This has been a rich stretch as far as sci-fi is concerned, some good, some bad.
My f2f group read Octavia Butler's Parable of the Sower. This is a post-catastrophe novel--catastrophe not specified, presumably environmental, with some social breakdown. It's extremely well-written, good characterization of the narrator, etc., and just the sort of thing I find almost too depressing to stand. The protagonist is trying to find a safe way to survive what's happening, and at the end of the book has a bolthole that looks good for the short range. My fellows tell me that things get worse in the next book, Parable of the Talents, and Butler died before she could write the third, so that's it for me, I'm not going to wallow in misery.
I was in Portland, OR recently visiting children, and Powell's Books supplied me with lots of good stuff. I got a used copy of Redshirts. It's not quite as funny as some of Scalzi, but it's very good. What do you do when you realize that not only are you stuck in a Sci-fi television program, but it's a badly written show?
Next month our group will read Charles Stross' The Atrocity Archives, which my SIL describes as James Bond meets H. P. Lovecraft, but Bond is working for the Postal Service. He lent me some of them.

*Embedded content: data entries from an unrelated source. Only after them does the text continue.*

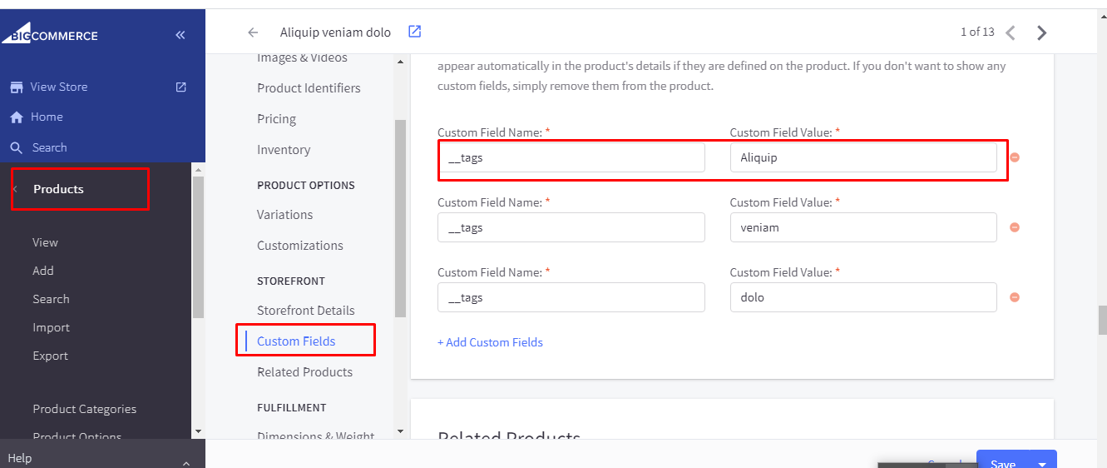Open the Home menu item
1107x468 pixels.
tap(47, 117)
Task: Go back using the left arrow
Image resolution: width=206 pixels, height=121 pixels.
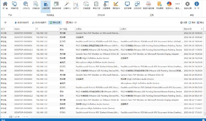Action: (5, 23)
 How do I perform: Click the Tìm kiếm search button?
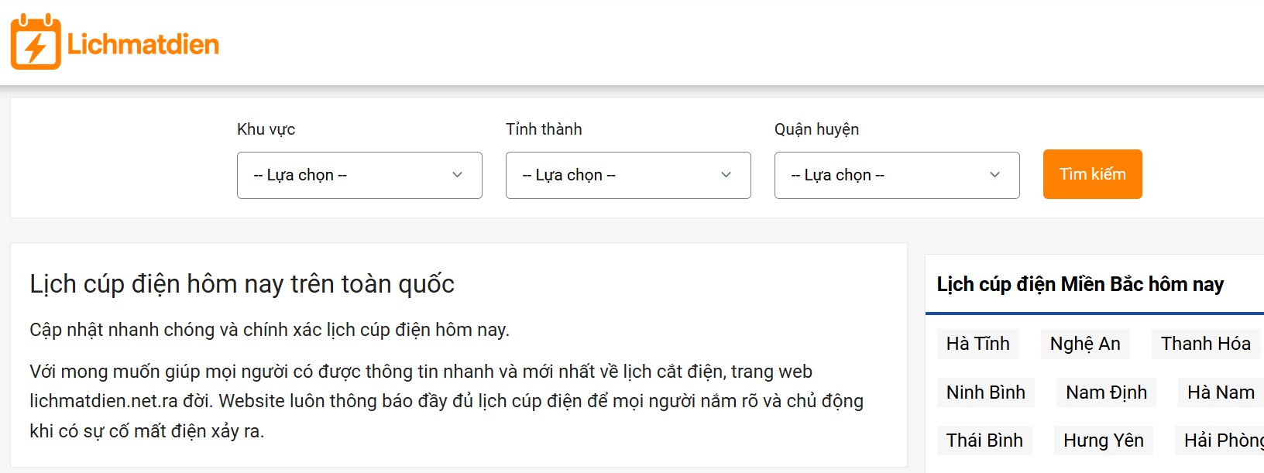coord(1092,174)
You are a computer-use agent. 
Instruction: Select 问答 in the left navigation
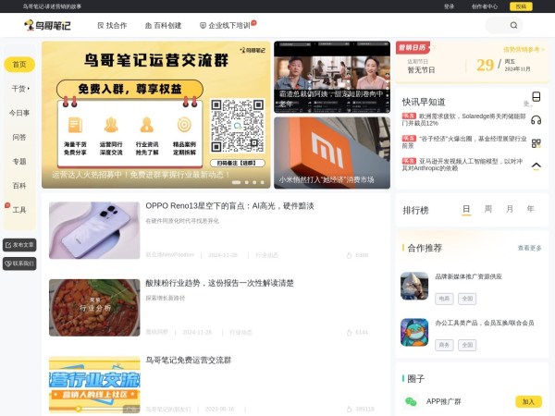[x=19, y=137]
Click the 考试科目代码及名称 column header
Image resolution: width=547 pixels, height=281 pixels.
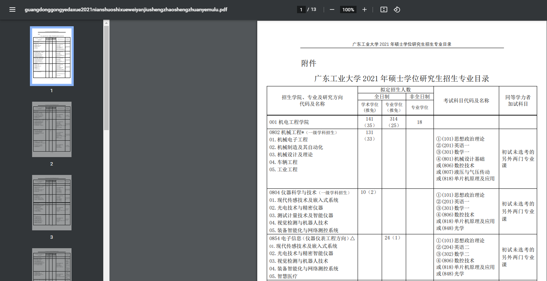click(466, 101)
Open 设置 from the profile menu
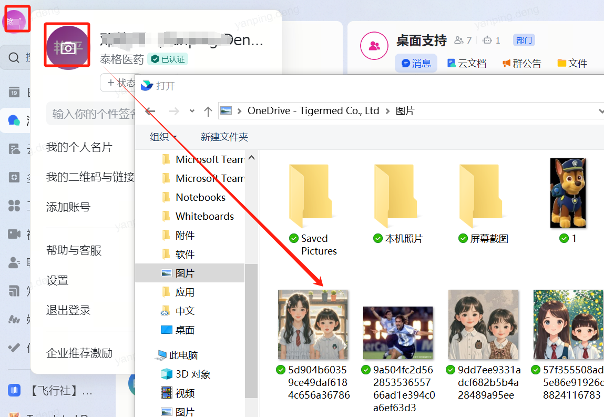Viewport: 604px width, 417px height. point(57,280)
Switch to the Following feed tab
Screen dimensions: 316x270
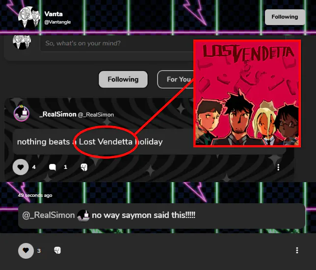pos(123,79)
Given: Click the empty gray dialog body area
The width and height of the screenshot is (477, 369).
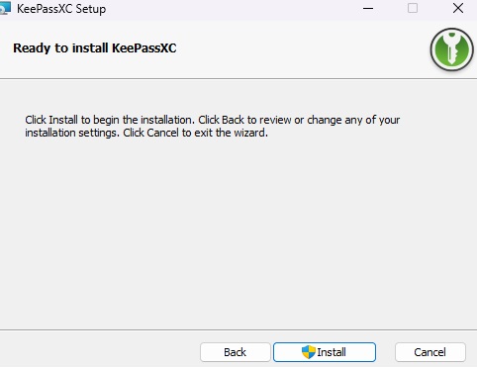Looking at the screenshot, I should click(x=239, y=231).
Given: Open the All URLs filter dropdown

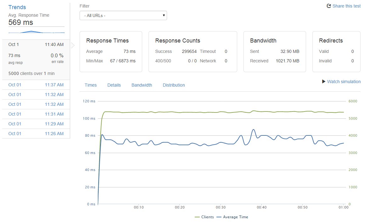Looking at the screenshot, I should tap(123, 15).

The fantasy group, which meets right before the s-f group, will fit in by discussing Lovecraft's At the Mountains of Madness. I got that used at Powell's too, and have already read it--it's short. It seems very old-fashioned (copyright 1936) and I have a lot of quibbles about the archaeology, and the horror is mostly saying something is awful rather than making you feel it, but it definitely has something. I read it eagerly.
I also got my hands on the next Sharon Lee-Steve Miller paperback--Ghost Ship. Theo Waitley is coming to terms with being the proposed Captain of the mysterious ship Bechimo, plus being part of the hunted Korval clan. It moves things on nicely, but doesn't settle anything. I think the next book, Dragon Ship, is out, but not in paperback yet.